Human rights activists have criticized a government-sponsored trip to Xinjiang by 25 ambassadors and other diplomats based in Beijing from developing countries for propagating a false narrative that the region’s majority Muslim Uyghur population is thriving despite harsh repression.

The diplomatic group from seven countries (Dominica, Myanmar, Iran, Kyrgyzstan, Uzbekistan, Pakistan, Nicaragua, and Mexico) spent the week of August 1st-3rd in the western autonomous area.

The diplomats’ travels through Urumqi, Aksu, Kashgar, and other major cities in Xinjiang were chronicled by the Xinhua news agency and CGTN, China’s state-run international TV broadcaster, as they witnessed the region’s “economic and social progress” and confirmed that “the local population in Xinjiang is living a happy life.”

It would seem that the Chinese government’s efforts were successful.

Dominica, a tiny island country in the Caribbean, sent its ambassador to China, Martin Charles, who told Xinhua, “During our time in Xinjiang, we had open conversations with the local people and observed that they lead content and happy lives.”

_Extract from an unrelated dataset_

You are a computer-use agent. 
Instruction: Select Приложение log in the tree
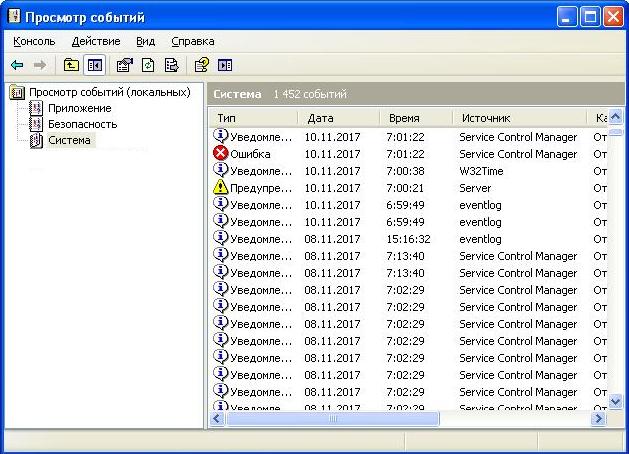pyautogui.click(x=79, y=108)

There were no signs of human rights breaches or cases of forced labor, he claimed.

China is responding to mounting outrage from Western countries over its abuse of Uyghurs and other Turkic minorities by hosting government-organized tours for international officials and notable individuals from many professions to Xinjiang.

The U.S. government and various Western parliaments have claimed that the continuous human rights violations, including arbitrary detentions, torture, forced sterilizations of Uyghur women, and forced labor, amount to genocide and crimes against humanity.

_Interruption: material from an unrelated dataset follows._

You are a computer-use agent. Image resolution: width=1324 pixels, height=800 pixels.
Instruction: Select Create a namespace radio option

The United Nations high commissioner for human rights produced a report about a year ago documenting incidents of grave rights violations in Xinjiang, and China has rejected it. The study suggested that the atrocities described might qualify as crimes against humanity and other international crimes.

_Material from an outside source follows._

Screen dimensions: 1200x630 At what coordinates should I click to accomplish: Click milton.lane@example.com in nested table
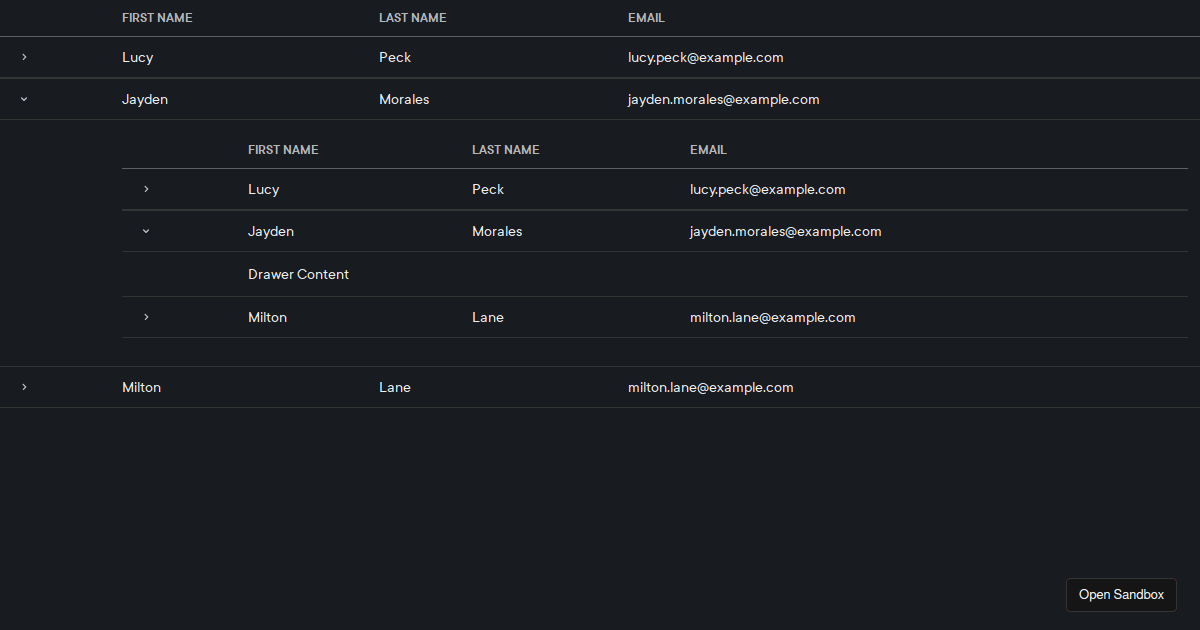772,317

Groups from different walks of life have been welcomed on tours of the area, but all have one thing in common: they agree with China’s “Xinjiang policy.”

“An accurate portrayal of Xinjiang’s history”

A group of African ambassadors and diplomats stationed in Beijing from nations including Senegal, Benin, Mali, Rwanda, Madagascar, Malawi, Uganda, Lesotho, and Chad visited Xinjiang in early February and voiced their support for China’s policies there.

Many of these nations’ economies have profited from Chinese-built and -financed infrastructure projects under the Belt and Road Initiative, therefore all of them continue to have close links with China. They back China’s position in the UN as well.

Diplomats who went to Xinjiang in July said they didn’t support a prior suggestion by the United Nations’ top human rights committee to have discussion on alleged rights violations against Uyghurs and other ethnic minorities in the region. In October of 2022, the plan put out by a coalition of Western countries (including the United States) was overwhelmingly rejected.

The Chinese government held a lecture in Urumqi six days before the diplomats arrived in Xinjiang to promote its version of events there. Participants in conversations about “telling the story of Xinjiang well” underlined the need of communicating the narrative in languages other than Mandarin Chinese in order to reach international audiences.